Description of the task » Show each line in the listing below that contains the word "computer".

Data for processing »
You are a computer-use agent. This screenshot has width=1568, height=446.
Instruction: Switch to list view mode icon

...

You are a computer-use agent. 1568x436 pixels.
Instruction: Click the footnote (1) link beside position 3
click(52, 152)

Answer box »
You are a computer-use agent. This screenshot has width=1568, height=446.
You are a computer-use agent. 1568x436 pixels.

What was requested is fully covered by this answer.